*** Information given ***

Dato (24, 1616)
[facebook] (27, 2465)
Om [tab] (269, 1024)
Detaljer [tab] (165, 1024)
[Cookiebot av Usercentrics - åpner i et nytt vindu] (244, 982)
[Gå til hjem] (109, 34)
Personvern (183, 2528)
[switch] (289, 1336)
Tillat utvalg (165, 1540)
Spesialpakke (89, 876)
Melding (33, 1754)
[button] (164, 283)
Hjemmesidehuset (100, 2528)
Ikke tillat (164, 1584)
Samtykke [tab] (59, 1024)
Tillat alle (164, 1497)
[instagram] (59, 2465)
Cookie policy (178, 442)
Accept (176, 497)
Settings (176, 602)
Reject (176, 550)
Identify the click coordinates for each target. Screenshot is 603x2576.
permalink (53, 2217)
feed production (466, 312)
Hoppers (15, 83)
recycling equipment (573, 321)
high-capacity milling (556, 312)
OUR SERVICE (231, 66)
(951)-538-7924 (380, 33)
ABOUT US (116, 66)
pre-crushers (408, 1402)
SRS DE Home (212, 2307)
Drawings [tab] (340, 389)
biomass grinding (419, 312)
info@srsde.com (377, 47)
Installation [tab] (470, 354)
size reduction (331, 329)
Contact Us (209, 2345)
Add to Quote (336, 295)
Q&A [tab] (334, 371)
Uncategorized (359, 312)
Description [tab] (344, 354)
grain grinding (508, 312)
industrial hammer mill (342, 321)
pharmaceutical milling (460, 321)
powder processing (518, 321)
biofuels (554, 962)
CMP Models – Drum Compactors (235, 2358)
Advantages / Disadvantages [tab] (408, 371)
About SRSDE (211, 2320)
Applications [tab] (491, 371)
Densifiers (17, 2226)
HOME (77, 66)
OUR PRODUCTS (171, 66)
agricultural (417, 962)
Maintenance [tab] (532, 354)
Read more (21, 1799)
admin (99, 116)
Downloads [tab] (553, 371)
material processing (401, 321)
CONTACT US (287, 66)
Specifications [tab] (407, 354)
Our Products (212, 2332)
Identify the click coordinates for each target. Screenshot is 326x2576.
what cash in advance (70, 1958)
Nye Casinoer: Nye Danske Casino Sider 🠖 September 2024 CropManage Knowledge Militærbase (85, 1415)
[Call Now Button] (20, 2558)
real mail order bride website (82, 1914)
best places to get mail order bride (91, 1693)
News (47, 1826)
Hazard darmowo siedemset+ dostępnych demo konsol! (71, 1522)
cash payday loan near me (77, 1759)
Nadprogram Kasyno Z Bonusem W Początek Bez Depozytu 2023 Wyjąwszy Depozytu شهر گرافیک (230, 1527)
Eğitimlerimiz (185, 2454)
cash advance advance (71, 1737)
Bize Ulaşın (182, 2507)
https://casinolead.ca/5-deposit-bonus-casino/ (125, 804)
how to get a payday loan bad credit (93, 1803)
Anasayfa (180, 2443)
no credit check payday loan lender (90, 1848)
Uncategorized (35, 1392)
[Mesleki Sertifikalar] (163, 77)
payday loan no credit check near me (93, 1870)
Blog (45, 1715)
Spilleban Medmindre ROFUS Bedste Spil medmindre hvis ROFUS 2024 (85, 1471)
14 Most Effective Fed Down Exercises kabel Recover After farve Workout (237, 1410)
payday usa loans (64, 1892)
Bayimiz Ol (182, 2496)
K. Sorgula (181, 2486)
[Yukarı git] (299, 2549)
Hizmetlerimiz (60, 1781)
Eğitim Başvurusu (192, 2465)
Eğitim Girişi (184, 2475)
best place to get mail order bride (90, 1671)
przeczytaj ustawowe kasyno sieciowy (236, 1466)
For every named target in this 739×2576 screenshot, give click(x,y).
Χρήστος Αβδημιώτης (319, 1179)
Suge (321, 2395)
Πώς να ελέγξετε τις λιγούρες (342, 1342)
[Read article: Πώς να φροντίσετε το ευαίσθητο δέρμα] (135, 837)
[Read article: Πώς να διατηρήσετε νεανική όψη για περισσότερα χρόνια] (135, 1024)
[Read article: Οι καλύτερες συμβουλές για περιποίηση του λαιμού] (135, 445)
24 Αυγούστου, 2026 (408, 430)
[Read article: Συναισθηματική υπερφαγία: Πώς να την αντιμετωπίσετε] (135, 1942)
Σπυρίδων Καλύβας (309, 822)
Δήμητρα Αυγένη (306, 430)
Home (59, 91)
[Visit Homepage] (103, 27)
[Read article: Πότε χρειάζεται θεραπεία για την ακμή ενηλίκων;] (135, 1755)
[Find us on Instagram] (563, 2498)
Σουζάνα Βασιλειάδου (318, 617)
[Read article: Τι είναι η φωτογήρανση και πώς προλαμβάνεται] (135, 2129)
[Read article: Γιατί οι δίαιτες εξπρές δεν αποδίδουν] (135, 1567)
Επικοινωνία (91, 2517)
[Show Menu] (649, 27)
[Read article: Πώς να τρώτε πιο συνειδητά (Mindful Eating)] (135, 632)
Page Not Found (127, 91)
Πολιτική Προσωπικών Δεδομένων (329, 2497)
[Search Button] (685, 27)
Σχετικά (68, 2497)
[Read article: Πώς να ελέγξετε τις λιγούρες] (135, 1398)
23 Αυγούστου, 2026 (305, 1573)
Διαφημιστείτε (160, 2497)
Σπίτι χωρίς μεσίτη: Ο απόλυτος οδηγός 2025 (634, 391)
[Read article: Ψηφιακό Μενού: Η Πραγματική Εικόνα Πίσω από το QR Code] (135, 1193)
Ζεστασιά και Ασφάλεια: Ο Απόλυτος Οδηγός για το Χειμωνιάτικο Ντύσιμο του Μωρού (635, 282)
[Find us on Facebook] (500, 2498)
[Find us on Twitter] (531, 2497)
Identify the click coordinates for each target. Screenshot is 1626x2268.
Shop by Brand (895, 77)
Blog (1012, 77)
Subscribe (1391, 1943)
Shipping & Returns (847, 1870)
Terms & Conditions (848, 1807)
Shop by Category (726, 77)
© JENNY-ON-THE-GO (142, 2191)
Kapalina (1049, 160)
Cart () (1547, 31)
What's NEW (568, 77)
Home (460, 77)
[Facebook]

*** End of Information given ***

◆ Task directions:
Copy the lines above exactly, beginning at the line that has "Επικοινωνία (91, 2517)" and stopping after the line that has "Σπίτι χωρίς μεσίτη: Ο", and omit the rest.

◆ Finished exercise:
Επικοινωνία (91, 2517)
[Show Menu] (649, 27)
[Read article: Πώς να τρώτε πιο συνειδητά (Mindful Eating)] (135, 632)
Page Not Found (127, 91)
Πολιτική Προσωπικών Δεδομένων (329, 2497)
[Search Button] (685, 27)
Σχετικά (68, 2497)
[Read article: Πώς να ελέγξετε τις λιγούρες] (135, 1398)
23 Αυγούστου, 2026 (305, 1573)
Διαφημιστείτε (160, 2497)
Σπίτι χωρίς μεσίτη: Ο απόλυτος οδηγός 2025 (634, 391)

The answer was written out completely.